> [Problem to solve]:
Search the listing below for "will". Copy each matching line.
*** Block opens ***
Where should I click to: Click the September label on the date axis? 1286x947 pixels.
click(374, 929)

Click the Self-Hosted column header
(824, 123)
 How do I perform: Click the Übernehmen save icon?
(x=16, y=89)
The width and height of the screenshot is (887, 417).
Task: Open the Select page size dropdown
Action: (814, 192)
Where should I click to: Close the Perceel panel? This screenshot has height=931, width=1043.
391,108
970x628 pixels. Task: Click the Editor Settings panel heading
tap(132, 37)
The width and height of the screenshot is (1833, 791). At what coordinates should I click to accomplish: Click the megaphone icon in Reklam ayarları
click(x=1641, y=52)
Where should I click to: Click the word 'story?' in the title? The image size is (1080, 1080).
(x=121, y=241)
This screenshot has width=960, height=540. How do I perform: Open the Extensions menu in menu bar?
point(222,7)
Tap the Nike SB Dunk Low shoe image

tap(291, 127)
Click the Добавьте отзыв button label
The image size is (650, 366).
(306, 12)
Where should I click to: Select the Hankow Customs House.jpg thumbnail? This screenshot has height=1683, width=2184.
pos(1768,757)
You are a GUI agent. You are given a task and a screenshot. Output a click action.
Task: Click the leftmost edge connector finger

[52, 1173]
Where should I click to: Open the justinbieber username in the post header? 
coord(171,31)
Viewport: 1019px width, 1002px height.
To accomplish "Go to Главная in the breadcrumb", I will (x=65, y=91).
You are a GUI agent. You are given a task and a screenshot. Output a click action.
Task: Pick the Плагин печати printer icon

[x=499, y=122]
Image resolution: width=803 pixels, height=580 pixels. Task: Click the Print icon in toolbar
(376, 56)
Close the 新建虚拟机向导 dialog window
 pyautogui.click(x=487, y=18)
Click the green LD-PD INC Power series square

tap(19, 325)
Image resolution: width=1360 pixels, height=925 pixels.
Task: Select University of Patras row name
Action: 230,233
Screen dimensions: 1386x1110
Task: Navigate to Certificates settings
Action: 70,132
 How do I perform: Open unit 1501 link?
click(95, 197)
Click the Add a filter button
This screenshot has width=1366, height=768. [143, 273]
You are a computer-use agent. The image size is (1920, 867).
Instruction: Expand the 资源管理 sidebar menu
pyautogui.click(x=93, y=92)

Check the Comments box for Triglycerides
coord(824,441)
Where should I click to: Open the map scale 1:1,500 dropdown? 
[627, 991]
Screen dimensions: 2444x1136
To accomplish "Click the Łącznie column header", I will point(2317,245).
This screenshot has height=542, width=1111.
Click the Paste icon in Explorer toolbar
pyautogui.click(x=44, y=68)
*** Block closes ***
> [Answer to this exercise]:
To accomplish "Go to Главная in the breadcrumb", I will (x=65, y=91).
To accomplish "Click the Łącznie column header", I will point(2317,245).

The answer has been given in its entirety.